- Opening Delimiter -

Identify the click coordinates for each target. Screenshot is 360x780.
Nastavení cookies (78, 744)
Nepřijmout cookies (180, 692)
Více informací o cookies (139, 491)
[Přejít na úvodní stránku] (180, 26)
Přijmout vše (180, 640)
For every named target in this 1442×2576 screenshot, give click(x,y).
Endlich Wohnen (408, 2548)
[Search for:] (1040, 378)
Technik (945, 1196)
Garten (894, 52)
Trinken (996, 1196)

- Closing Delimiter -
- Opening Delimiter -

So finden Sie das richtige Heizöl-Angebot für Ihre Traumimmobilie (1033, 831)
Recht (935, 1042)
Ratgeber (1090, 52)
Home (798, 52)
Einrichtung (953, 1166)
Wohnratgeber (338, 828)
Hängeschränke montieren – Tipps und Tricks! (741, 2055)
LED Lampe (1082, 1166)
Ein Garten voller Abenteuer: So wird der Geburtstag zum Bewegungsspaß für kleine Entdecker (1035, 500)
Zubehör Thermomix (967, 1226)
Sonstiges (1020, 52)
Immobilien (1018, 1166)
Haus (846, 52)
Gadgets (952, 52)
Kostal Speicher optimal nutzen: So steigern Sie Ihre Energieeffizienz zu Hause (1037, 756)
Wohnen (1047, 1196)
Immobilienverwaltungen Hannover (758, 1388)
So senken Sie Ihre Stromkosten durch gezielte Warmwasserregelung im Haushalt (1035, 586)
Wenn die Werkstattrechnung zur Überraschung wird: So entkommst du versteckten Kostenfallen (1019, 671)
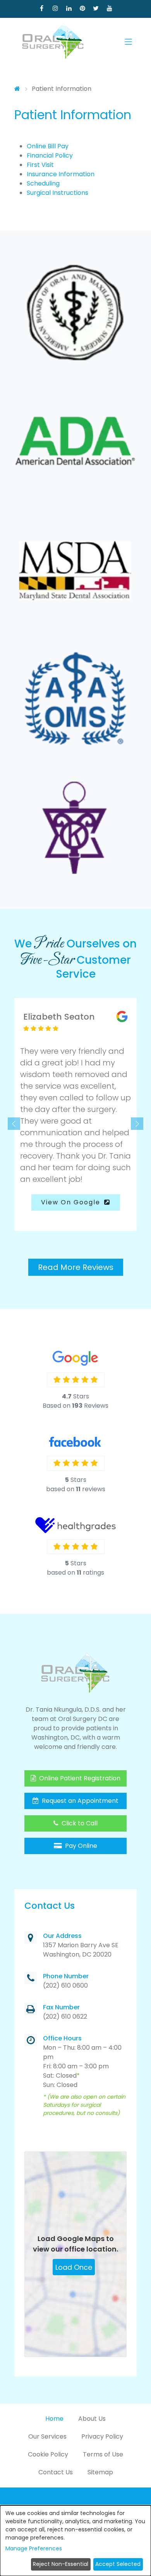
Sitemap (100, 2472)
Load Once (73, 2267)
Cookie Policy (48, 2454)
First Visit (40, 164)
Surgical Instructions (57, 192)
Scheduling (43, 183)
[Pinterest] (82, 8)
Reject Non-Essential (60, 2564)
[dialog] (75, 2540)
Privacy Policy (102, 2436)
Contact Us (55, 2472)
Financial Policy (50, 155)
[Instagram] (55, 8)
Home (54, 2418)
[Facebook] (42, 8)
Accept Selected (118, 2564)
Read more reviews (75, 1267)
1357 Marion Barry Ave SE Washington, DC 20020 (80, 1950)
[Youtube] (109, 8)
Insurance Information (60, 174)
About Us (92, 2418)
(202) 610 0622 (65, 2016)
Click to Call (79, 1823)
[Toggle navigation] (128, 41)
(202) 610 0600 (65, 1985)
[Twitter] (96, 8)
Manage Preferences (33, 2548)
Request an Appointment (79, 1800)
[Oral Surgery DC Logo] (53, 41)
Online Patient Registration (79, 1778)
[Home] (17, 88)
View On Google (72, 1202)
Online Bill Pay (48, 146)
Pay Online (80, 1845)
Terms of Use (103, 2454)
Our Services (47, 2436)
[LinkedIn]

- Closing Delimiter -

• _Exercise_
Taking the material above, extract exactly and only the lines from the line with "Identify the click" to the line with "Trinken (996, 1196)", inclusive of both.

• _Response area_
Identify the click coordinates for each target. Screenshot is 360x780.
Nastavení cookies (78, 744)
Nepřijmout cookies (180, 692)
Více informací o cookies (139, 491)
[Přejít na úvodní stránku] (180, 26)
Přijmout vše (180, 640)
For every named target in this 1442×2576 screenshot, give click(x,y).
Endlich Wohnen (408, 2548)
[Search for:] (1040, 378)
Technik (945, 1196)
Garten (894, 52)
Trinken (996, 1196)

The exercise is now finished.